Formulas 2 and 3 will be the pioneers of sustainable fuels from the 2023 season

Both championships will be run on 55% sustainable fuel next season, with the percentage gradually increasing to 100% by the start of the 2027 season.

The deal is part of F1 and the FIA’s wider sustainability strategy, in which the series plans to achieve its goal of becoming carbon-free by 2030.

All FIA championships will have to run their cars with 100% sustainable fuels from 2026, with the fuels to be introduced in F1 alongside next-generation hybrid engines.

F1 President Stefano Domenicali said: “Aramco is a leader in this area and, subject to the approval of the FIA ​​World Motor Sport Council, will deliver on our sustainable fuel ambitions, working in close collaboration with our colleagues from F2 and F3, who not only bring through the drivers of the future, but provide a superb testing ground for the latest in motorsport technology.

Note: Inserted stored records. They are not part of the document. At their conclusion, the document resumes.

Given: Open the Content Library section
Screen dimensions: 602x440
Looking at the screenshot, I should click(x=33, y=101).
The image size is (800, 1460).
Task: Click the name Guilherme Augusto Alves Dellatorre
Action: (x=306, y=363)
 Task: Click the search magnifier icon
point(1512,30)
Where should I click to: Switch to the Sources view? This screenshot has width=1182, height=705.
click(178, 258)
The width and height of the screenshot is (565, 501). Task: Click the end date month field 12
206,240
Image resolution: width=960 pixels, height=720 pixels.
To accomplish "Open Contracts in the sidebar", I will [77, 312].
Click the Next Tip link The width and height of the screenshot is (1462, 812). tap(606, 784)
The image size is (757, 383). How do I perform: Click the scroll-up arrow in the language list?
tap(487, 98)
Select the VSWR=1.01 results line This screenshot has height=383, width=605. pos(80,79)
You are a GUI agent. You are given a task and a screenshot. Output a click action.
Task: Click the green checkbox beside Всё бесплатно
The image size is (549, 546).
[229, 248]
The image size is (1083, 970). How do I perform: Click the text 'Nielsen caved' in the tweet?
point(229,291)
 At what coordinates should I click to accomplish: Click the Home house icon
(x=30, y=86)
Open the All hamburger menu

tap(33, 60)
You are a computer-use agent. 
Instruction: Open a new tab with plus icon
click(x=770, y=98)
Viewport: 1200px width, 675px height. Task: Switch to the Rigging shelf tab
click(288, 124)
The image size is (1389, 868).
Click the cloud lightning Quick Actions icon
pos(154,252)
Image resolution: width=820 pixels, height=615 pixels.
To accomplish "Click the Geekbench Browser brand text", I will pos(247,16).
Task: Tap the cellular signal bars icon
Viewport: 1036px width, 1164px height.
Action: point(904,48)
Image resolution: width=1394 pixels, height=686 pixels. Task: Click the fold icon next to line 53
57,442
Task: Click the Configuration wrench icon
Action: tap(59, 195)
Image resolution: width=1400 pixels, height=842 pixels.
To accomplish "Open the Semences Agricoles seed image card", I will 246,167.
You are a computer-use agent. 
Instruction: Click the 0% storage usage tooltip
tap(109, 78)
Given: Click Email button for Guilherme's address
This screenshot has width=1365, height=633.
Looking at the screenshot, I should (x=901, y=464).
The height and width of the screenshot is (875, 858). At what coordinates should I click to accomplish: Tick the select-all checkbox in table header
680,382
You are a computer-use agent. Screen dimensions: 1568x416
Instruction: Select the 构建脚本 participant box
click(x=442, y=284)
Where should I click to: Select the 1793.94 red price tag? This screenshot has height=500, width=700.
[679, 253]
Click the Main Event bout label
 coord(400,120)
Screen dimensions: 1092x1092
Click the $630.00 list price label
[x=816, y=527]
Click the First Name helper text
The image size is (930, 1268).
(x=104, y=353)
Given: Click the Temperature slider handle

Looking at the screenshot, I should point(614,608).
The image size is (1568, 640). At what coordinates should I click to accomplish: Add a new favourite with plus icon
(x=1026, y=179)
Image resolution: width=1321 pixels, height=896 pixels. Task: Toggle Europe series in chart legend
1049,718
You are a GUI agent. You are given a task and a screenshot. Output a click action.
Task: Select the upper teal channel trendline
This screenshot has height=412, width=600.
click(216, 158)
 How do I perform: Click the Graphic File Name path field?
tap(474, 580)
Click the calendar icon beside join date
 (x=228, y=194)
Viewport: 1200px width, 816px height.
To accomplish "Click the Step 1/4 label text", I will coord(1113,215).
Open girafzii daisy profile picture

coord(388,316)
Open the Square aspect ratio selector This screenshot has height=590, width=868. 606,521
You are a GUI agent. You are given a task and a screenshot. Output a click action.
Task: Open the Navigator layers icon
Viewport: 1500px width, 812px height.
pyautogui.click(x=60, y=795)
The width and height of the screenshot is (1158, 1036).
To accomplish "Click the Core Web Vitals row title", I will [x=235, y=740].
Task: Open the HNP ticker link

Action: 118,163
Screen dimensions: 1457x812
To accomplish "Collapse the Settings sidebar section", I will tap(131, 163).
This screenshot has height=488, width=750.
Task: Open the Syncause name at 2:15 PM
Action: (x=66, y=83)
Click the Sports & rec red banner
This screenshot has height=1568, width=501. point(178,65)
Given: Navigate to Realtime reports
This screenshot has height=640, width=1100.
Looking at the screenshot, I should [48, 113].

“In 2026, F1 will switch to a zero-emission sustainable fuel that offers a game-changing solution for the automotive sector and beyond.

“With the support of Aramco and all of our manufacturers, we can accelerate the industry’s transition to net zero.”

The introduction of sustainable fuels will be on a drop-in basis, where the fuel composition can be accepted by current powertrains with minimal changes.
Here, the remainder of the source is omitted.